(Data for analysis begins)

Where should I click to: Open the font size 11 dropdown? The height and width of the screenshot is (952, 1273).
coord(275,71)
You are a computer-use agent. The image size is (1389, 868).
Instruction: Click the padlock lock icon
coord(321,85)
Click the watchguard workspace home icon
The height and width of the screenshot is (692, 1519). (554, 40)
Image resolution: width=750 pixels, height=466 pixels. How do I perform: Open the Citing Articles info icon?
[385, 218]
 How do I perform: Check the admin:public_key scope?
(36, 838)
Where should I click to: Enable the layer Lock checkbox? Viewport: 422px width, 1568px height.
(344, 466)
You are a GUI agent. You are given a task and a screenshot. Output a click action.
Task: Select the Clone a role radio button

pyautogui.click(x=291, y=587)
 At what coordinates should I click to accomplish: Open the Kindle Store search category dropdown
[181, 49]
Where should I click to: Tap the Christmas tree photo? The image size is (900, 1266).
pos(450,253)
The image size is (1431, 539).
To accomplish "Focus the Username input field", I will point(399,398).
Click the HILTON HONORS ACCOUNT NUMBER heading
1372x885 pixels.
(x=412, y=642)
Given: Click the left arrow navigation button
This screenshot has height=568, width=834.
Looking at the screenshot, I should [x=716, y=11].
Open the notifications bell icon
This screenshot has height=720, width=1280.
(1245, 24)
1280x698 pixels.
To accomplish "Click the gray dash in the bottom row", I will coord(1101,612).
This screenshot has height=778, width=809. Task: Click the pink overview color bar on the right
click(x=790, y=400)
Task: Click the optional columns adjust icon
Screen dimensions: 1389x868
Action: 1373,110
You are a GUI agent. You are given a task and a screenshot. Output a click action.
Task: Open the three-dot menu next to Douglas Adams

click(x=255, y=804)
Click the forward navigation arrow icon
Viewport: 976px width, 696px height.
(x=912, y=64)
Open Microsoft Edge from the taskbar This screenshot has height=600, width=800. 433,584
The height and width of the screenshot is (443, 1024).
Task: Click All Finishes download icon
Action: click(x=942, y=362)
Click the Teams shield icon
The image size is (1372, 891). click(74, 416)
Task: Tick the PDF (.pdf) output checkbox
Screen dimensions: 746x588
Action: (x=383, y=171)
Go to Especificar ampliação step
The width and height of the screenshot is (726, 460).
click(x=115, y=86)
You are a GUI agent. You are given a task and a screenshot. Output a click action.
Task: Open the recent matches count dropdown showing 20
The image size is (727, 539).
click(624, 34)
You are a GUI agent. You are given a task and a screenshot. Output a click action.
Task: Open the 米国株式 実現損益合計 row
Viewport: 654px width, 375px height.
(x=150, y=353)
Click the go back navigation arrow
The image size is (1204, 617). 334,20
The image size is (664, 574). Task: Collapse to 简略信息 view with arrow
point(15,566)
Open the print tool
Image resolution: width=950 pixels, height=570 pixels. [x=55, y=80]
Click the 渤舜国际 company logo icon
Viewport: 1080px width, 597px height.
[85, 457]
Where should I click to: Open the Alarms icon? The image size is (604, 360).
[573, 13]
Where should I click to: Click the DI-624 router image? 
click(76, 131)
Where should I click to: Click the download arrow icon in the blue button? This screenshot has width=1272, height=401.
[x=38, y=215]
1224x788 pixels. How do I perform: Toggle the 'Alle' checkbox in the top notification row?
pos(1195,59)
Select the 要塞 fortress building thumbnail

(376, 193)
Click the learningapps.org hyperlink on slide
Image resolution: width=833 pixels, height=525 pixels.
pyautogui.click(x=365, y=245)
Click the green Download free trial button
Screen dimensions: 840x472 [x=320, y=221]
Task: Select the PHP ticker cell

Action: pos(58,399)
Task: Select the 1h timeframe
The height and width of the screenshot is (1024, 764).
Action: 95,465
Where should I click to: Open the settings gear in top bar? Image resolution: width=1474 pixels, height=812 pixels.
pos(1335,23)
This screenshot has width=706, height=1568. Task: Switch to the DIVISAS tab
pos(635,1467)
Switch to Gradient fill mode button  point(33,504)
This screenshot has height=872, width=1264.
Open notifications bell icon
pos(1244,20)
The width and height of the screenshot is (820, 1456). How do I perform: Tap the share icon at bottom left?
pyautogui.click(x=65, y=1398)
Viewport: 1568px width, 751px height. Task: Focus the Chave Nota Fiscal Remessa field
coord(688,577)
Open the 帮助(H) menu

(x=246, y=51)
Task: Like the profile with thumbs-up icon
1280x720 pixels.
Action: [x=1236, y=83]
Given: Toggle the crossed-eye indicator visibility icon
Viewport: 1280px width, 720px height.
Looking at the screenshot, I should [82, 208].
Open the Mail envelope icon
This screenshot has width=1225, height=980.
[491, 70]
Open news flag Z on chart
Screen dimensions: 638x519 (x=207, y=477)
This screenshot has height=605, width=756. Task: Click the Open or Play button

(Data for analysis ends)

▸ Work item
Reproduce, exactly, all the lines shown above.

▸ Exercise response
Where should I click to: Open the font size 11 dropdown? The height and width of the screenshot is (952, 1273).
coord(275,71)
You are a computer-use agent. The image size is (1389, 868).
Instruction: Click the padlock lock icon
coord(321,85)
Click the watchguard workspace home icon
The height and width of the screenshot is (692, 1519). (554, 40)
Image resolution: width=750 pixels, height=466 pixels. How do I perform: Open the Citing Articles info icon?
[385, 218]
 How do I perform: Check the admin:public_key scope?
(36, 838)
Where should I click to: Enable the layer Lock checkbox? Viewport: 422px width, 1568px height.
(344, 466)
You are a GUI agent. You are given a task and a screenshot. Output a click action.
Task: Select the Clone a role radio button

pyautogui.click(x=291, y=587)
 At what coordinates should I click to accomplish: Open the Kindle Store search category dropdown
[181, 49]
Where should I click to: Tap the Christmas tree photo? The image size is (900, 1266).
pos(450,253)
The image size is (1431, 539).
To accomplish "Focus the Username input field", I will point(399,398).
Click the HILTON HONORS ACCOUNT NUMBER heading
1372x885 pixels.
(x=412, y=642)
Given: Click the left arrow navigation button
This screenshot has height=568, width=834.
Looking at the screenshot, I should [x=716, y=11].
Open the notifications bell icon
This screenshot has height=720, width=1280.
(1245, 24)
1280x698 pixels.
To accomplish "Click the gray dash in the bottom row", I will coord(1101,612).
This screenshot has height=778, width=809. Task: Click the pink overview color bar on the right
click(x=790, y=400)
Task: Click the optional columns adjust icon
Screen dimensions: 1389x868
Action: 1373,110
You are a GUI agent. You are given a task and a screenshot. Output a click action.
Task: Open the three-dot menu next to Douglas Adams

click(x=255, y=804)
Click the forward navigation arrow icon
Viewport: 976px width, 696px height.
(x=912, y=64)
Open Microsoft Edge from the taskbar This screenshot has height=600, width=800. 433,584
The height and width of the screenshot is (443, 1024).
Task: Click All Finishes download icon
Action: click(x=942, y=362)
Click the Teams shield icon
The image size is (1372, 891). click(74, 416)
Task: Tick the PDF (.pdf) output checkbox
Screen dimensions: 746x588
Action: (x=383, y=171)
Go to Especificar ampliação step
The width and height of the screenshot is (726, 460).
click(x=115, y=86)
You are a GUI agent. You are given a task and a screenshot. Output a click action.
Task: Open the recent matches count dropdown showing 20
The image size is (727, 539).
click(624, 34)
You are a GUI agent. You are given a task and a screenshot. Output a click action.
Task: Open the 米国株式 実現損益合計 row
Viewport: 654px width, 375px height.
(x=150, y=353)
Click the go back navigation arrow
The image size is (1204, 617). 334,20
The image size is (664, 574). Task: Collapse to 简略信息 view with arrow
point(15,566)
Open the print tool
Image resolution: width=950 pixels, height=570 pixels. [x=55, y=80]
Click the 渤舜国际 company logo icon
Viewport: 1080px width, 597px height.
[85, 457]
Where should I click to: Open the Alarms icon? The image size is (604, 360).
[573, 13]
Where should I click to: Click the DI-624 router image? 
click(76, 131)
Where should I click to: Click the download arrow icon in the blue button? This screenshot has width=1272, height=401.
[x=38, y=215]
1224x788 pixels. How do I perform: Toggle the 'Alle' checkbox in the top notification row?
pos(1195,59)
Select the 要塞 fortress building thumbnail

(376, 193)
Click the learningapps.org hyperlink on slide
Image resolution: width=833 pixels, height=525 pixels.
pyautogui.click(x=365, y=245)
Click the green Download free trial button
Screen dimensions: 840x472 [x=320, y=221]
Task: Select the PHP ticker cell

Action: pos(58,399)
Task: Select the 1h timeframe
The height and width of the screenshot is (1024, 764).
Action: 95,465
Where should I click to: Open the settings gear in top bar? Image resolution: width=1474 pixels, height=812 pixels.
pos(1335,23)
This screenshot has width=706, height=1568. Task: Switch to the DIVISAS tab
pos(635,1467)
Switch to Gradient fill mode button  point(33,504)
This screenshot has height=872, width=1264.
Open notifications bell icon
pos(1244,20)
The width and height of the screenshot is (820, 1456). How do I perform: Tap the share icon at bottom left?
pyautogui.click(x=65, y=1398)
Viewport: 1568px width, 751px height. Task: Focus the Chave Nota Fiscal Remessa field
coord(688,577)
Open the 帮助(H) menu

(x=246, y=51)
Task: Like the profile with thumbs-up icon
1280x720 pixels.
Action: [x=1236, y=83]
Given: Toggle the crossed-eye indicator visibility icon
Viewport: 1280px width, 720px height.
Looking at the screenshot, I should [82, 208].
Open the Mail envelope icon
This screenshot has width=1225, height=980.
[491, 70]
Open news flag Z on chart
Screen dimensions: 638x519 (x=207, y=477)
This screenshot has height=605, width=756. Task: Click the Open or Play button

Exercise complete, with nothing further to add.